* **Фрагмент текста**:
+ + + + +

Галлюцинирующая индивидуальность имеет все черты приватизированного
коллективного тела. Так как каждая из таких эмбриональных индивидуальностей
претендует дублировать в себе весь мир и для Другого места в нем
просто не остается, самым популярным словом современного русского
языка стало слово «выживание». Все не столько выживают сами, сколько
стараются выжить из своего недавно приватизированного мирка всех
возможных других. В результате известная фраза Сартра «я – это
другой» становится истинной буквально и приобретает зловещий оттенок:
я могу сохранить свою суверенность, лишь поглотив другого, создав
мир, в котором отсутствует сама идея договора (о таком мире по
свежим следам Террора Великой Французской революции грезил еще
маркиз де Сад).
Ликование предполагало полную подконтрольность социальности, репрессивному
«мы»; наказание, как правило, предшествовало проступку, было превентивным.
Трансформировать такие социальные отношения в рыночные, основанные
на опосредовании, договоре и развитой индивидуальности, оказалось
невозможным. Но столь же невозможно и сохранить их в прежнем виде.
Государство сняло с себя значительную часть обязательств перед
гражданами и стало, приватизировав общественный интерес, самым
сильным частным игроком. Несоединимое временно соединилось, образовался
неустойчивый синтез привычной репрессивности и демократии, пока
больше похожей на анархию. В результате все стало казаться галлюцинацией.
Социальные связи, раньше центрировавшиеся вокруг репрессивных
институтов во главе с КПСС, подверглись эрозии, а на их месте
не возникло ничего стабильного и предсказуемого. Новые коллективные
тела крайне фрагментированы; их потуги воспроизводить репрессивность
предшествующего периода воспринимаются скорее как пародия. Иллюзорной
кажется реальность самих социальных институтов. Этот галлюциноз
до галлюциноза, до всякого потребления препаратов можно назвать
основным фактором постсоветской жизни. Употребляя наркотики, люди
перебегают из одного бреда в другой, и им некуда возвратиться
-– поскольку в глубоком смысле им также некуда бежать. Эту ситуацию
постоянно воспроизводят уже упоминавшиеся авторы – Сорокин, Пелевин,
Пепперштейн. Отколовшиеся от советского коллективного тела личности
тут же раздувают себя до размеров коллектива и начинают оспаривать
у других точно таких же эмбриональных личностей их право на существование.

+ + + + +

* **Материал для анализа**:
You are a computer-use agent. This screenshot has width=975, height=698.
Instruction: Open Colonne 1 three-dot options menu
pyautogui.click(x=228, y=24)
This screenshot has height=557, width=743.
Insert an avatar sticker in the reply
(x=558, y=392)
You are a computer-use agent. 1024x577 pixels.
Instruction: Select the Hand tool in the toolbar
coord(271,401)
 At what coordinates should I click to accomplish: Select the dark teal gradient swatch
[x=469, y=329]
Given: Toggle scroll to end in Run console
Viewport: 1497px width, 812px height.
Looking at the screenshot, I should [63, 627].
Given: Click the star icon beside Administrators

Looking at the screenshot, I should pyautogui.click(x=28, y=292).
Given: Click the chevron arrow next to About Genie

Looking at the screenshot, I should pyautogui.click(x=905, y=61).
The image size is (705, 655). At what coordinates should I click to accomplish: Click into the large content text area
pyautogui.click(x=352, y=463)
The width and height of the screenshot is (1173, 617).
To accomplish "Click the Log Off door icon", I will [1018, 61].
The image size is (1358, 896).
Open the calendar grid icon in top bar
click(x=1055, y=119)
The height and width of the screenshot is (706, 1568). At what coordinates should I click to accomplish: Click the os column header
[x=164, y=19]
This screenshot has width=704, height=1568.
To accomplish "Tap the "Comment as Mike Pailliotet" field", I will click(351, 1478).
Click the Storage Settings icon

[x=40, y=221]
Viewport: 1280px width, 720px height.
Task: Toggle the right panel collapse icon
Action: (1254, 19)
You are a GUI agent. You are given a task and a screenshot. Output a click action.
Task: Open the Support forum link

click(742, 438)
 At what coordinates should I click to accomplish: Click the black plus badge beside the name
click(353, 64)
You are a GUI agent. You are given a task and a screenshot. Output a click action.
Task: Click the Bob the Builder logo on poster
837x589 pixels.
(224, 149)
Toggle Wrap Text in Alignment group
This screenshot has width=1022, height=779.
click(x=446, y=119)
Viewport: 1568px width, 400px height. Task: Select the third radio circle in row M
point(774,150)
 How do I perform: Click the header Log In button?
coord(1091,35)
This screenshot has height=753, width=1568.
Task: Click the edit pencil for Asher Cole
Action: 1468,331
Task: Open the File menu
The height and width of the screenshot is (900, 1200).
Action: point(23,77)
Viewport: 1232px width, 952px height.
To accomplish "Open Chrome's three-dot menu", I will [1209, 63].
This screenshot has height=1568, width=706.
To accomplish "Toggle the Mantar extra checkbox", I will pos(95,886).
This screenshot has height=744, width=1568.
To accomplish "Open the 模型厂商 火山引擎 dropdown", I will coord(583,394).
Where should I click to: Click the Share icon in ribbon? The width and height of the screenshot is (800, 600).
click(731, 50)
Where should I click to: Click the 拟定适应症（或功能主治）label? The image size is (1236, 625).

+ + + + +

* **Задание A**: Какое слово, согласно фрагменту о постсоветской жизни, стало самым популярным словом современного русского языка?
* **Задание B**: Продолжите фрагмент о постсоветской жизни с того места, где он заканчивается.

* **Ожидаемый ответ A**: Слово «выживание».

* **Ожидаемый ответ B**:
При этом до августа 1998 года доминировал наивный оптимизм, основанная
на исторической неопытности вера в то, что в России все протекает
так же, как везде, что происходящее и есть капитализм и что наиболее
удачливых хищников с распростертыми объятиями примут на Западе.
События августа 1998 года положили конец этим ожиданиям. Если
старые советские элиты вынуждены были есть свои пайки за забором
и спать на кроватях с бирками «Управление делами ЦК КПСС», то
новые богатые (а часто это одни и те же люди) также не приобрели
легального статуса, хотя сам акт присвоения «общенародной» собственности
выглядел крайне агрессивно и способствовал обнищанию миллионов
их сограждан. Даже самые агрессивные индивиды – ненадежная опора
коллективных тел; в конечном счете они стараются придать себе
хоть какой-то признанный легальный статус. В данный момент они
снова ищут его в советском прошлом, но эти поиски не имеют ничего
общего с возвращением к советским временам: даже если такого возврата
в России сейчас хотят очень многие, осуществить его не может никто.
В одну и ту же реку не входят дважды.
В этот период начинает стираться грань между интеллектуальной
и бульварной литературой, идет игра на понижение акций культуры.
Если галлюциногенная тема зарождается в позднесоветский период
как одна из тем внутри интеллектуально ориентированной, экспериментальной
литературы и искусства, то после августа 1998 года к ним пытаются
приравнять литературу, единственной целью которой является репрезентация
и поэтизация наркоманского опыта изнутри. Возьму в качестве примера
недавно выпущенную издательством Ad Marginem книгу Баяна Ширянова
«Низший пилотаж». В ней все эпизоды развиваются по одному сценарию:
наркоманы ищут рецепты, отоваривают их в аптеках, варят на квартире
«винт» [кустарный первитин – М.Р.], вводят его себе внутривенно
и начинают галлюцинировать, соединяясь с миром (приручая летучих
мышей, перенося свои фантазмы на телеэкран или журнальную картинку
и бесконечно совокупляясь). После каждого эпизода наркоманы приходят
в себя и начинают все сначала. При этом зависимость от препарата,
естественно, имеет тенденцию возрастать. В книгах подобных ширяновской
поражает прежде всего колоссальная недооценка человеческих возможностей,
в частности, способности людей вызывать к жизни виртуальные миры
без применения препаратов, путем изменения собственного сознания.
Автор «Низшего пилотажа» воспевает зависимость своих героев от
вещества, их социальную и моральную деградацию, грубейшие проявления
вожделения как высшее достижение. Ненавистной социальности противопоставляется
вожделенная наркореальность, «кайф», достижимый, как уверяет автор,
исключительно с помощью наркотика. «Без них [т.е. наркотиков –
М.Р.] , – с апломбом уверяет Ширянов, – ничего не случается, потому
что случиться не может принципиально» _ 2.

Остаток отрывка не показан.